Directions -
Leaving out all pictures, restate word for word the lines from the one with "Given: Click the blue info icon" through the last line of the entries.

Records -
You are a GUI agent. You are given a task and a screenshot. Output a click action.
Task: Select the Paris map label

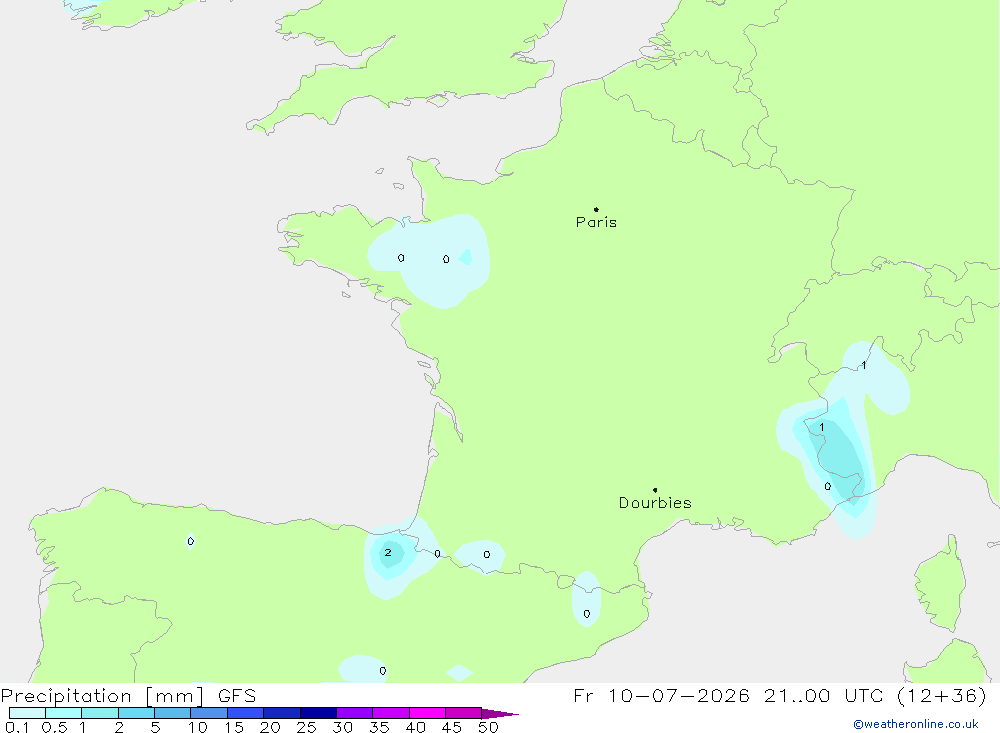tap(596, 222)

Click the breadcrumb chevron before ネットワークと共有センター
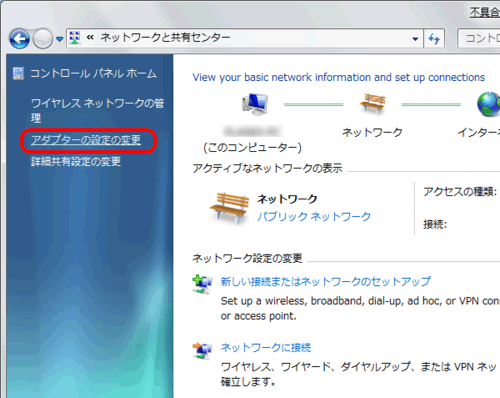point(90,38)
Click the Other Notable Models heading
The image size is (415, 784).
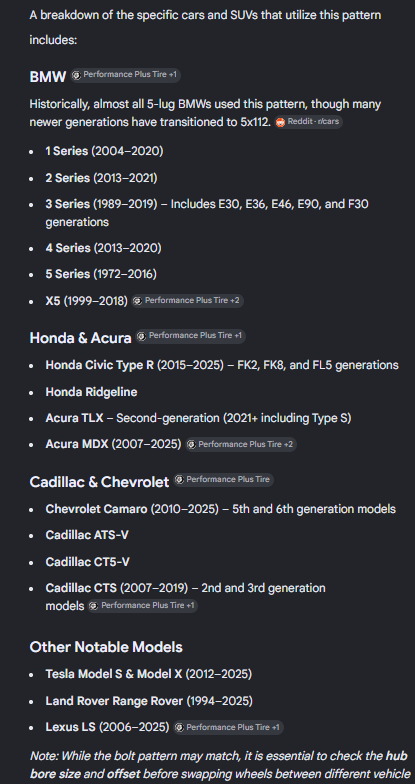(x=106, y=647)
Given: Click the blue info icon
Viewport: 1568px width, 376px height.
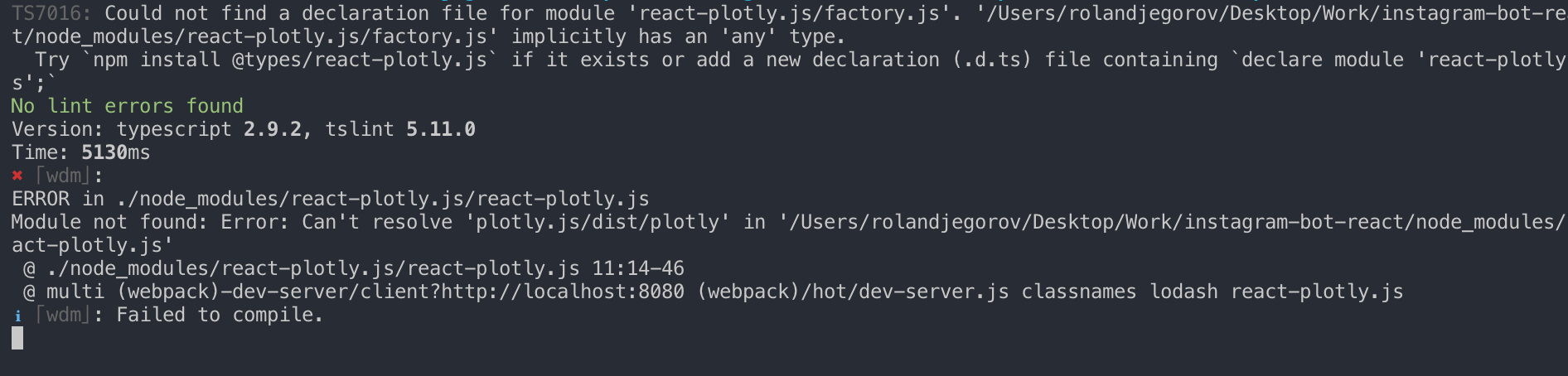Looking at the screenshot, I should 17,316.
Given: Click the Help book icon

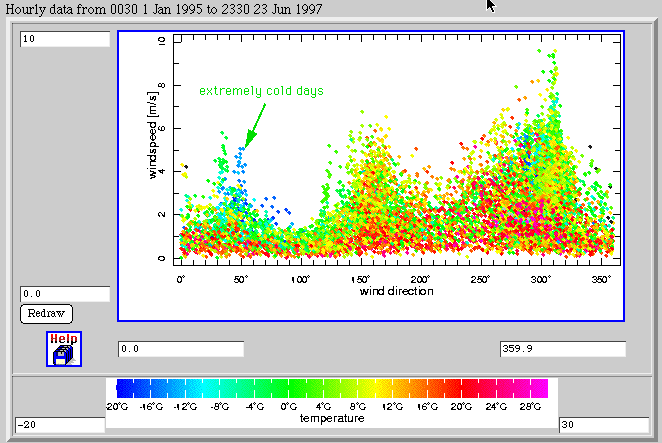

Task response -
Given: Click the blue info icon
Viewport: 1568px width, 376px height.
Looking at the screenshot, I should 17,316.
Given: Click the Help book icon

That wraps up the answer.